Essex Regiment & Essex Militia History

  badge56 badge44 badgeer badgeey badgevb  

Military Law

Discipline has always been a key element in British Armed forces because disciplined men are more effective in battle than a group of disparate men.

Clearly in battle situations it is important that men obey every instruction. Men who ignore or vary the order may not only suffer the consequences themselves but they may make colleagues suffer as well.

Everyday life of the army  involves discipline in every aspect whether it is saluting officers or making the bed in the 'army way' to the extent that it is seen as part of army life.

 Military law underwrites discipline to enable it to be enforced in instances when serving soldier do not comply with army regulations.

Discipline was laid down in Kings Regulations.

For lesser offences such as failing a kit inspection a penalty would be imposed by the Company Commander which could involve extra duty, cancellation of leave or a small fine.

For more serious offences the soldier would appear before the Battalion Commanding Officer who could order harsher sentences including up to a month in the military prison.

Even more serious offences by the men were heard by a District Court Martial which was made up of three senior officers. The District Court Martial had the power to imprison for up to 2 years

Serious offences by officers and the most serious offences by the men were heard by a General Court Martial.  This body consisted of nine senior officers.
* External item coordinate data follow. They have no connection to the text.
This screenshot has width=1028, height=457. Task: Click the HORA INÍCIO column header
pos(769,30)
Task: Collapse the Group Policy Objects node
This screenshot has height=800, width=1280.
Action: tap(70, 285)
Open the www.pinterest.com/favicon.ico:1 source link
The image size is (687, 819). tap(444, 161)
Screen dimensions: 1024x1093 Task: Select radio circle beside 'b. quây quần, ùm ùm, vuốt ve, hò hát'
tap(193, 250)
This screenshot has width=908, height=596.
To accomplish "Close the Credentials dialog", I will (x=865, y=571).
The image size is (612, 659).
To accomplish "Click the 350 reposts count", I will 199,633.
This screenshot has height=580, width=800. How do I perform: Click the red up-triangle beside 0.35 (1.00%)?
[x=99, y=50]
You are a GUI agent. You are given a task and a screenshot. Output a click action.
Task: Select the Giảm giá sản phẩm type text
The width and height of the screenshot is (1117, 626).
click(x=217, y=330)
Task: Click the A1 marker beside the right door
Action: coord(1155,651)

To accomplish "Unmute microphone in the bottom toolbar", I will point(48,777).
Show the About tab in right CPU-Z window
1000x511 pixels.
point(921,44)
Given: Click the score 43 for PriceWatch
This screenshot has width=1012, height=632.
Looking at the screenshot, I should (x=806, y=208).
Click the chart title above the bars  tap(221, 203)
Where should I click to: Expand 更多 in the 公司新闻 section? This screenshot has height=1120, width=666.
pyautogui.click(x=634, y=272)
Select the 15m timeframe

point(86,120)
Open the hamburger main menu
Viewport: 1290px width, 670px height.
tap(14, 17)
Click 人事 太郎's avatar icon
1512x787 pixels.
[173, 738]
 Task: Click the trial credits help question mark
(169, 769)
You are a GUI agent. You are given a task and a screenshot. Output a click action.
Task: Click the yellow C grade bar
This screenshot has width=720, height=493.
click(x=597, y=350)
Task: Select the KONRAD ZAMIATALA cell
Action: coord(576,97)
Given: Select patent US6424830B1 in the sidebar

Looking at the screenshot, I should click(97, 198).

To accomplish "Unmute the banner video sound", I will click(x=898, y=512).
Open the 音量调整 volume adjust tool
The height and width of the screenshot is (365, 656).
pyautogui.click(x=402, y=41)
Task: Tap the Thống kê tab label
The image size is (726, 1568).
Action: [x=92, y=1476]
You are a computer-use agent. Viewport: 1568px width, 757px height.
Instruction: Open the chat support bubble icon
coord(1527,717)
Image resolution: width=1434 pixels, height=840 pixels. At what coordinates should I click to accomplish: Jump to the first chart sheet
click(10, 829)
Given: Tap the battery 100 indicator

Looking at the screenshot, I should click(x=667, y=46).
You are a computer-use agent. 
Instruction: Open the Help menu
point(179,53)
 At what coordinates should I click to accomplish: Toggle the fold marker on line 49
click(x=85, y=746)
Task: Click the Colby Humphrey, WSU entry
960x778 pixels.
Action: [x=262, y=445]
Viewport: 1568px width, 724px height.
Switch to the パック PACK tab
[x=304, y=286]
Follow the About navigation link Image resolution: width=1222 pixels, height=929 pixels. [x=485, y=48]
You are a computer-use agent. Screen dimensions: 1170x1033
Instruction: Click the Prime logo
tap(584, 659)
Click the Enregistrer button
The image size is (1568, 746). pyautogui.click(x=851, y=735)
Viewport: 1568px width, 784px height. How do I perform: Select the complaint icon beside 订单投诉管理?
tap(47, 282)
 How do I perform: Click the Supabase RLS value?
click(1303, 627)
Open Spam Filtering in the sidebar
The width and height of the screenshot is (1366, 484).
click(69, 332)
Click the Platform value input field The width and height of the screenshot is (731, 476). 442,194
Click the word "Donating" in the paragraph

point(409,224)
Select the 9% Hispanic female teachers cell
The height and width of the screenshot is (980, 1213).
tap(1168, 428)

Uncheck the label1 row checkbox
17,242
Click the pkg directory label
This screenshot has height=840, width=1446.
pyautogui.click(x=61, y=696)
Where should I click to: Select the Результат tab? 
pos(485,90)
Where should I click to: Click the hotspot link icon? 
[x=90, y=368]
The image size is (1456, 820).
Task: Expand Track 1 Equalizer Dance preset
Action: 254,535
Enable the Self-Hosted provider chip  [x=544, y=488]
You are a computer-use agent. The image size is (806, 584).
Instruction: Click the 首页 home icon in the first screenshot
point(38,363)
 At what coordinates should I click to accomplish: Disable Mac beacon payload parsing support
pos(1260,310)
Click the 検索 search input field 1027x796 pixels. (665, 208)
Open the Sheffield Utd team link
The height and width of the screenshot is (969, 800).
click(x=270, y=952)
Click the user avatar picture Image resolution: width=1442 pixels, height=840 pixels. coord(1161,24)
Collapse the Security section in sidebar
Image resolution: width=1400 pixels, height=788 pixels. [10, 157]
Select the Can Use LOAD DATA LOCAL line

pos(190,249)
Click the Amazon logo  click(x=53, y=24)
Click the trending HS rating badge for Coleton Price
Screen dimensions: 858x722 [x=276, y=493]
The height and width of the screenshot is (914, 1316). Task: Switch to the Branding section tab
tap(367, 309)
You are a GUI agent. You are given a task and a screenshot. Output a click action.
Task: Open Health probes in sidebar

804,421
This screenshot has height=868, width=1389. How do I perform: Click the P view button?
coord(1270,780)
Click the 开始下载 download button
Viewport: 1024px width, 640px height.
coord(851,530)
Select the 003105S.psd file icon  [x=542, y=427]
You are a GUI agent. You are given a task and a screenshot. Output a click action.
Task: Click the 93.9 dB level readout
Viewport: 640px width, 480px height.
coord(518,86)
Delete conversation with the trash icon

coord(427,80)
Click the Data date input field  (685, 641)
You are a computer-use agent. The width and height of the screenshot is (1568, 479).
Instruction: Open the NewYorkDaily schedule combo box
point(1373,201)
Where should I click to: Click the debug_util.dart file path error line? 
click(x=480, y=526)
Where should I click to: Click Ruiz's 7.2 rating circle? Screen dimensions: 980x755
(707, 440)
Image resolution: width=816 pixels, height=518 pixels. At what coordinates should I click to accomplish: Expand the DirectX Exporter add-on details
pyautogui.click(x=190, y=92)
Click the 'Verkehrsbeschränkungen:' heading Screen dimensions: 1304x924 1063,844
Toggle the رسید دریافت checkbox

The Court Martials ran along similar lines to civil proceedings with officers acting as prosecution and defence. Witnesses were called by both sides and were subject of cross examination. A verdict of guilty or not guilty was then reached.

Although there were some not guilty verdicts most court martials found against the defendants partly because the word of an officer was valued much more highly than that of a man in the ranks and partly due to the need to maintain discipline as if one man escaped punishment for breaching the rules it was thought that others would follow the lead.

In the field serious offences were still dealt with by a Field Court Martial. This consisted of three officers and followed the same pattern as a District or General Court Martial although given the location it tended to be conducted in a speedier manner. This court was unique in that it could deal with breaches of civil law as well as military law.

Offices committed by soldiers of any rank against civil law were dealt with in the civil courts. An officer from the same battalion would normally attend the civilian court to note the verdict and often was asked by the court for an appraisal of the man.

Disciplinary findings are recorded in the Service records of all soldiers.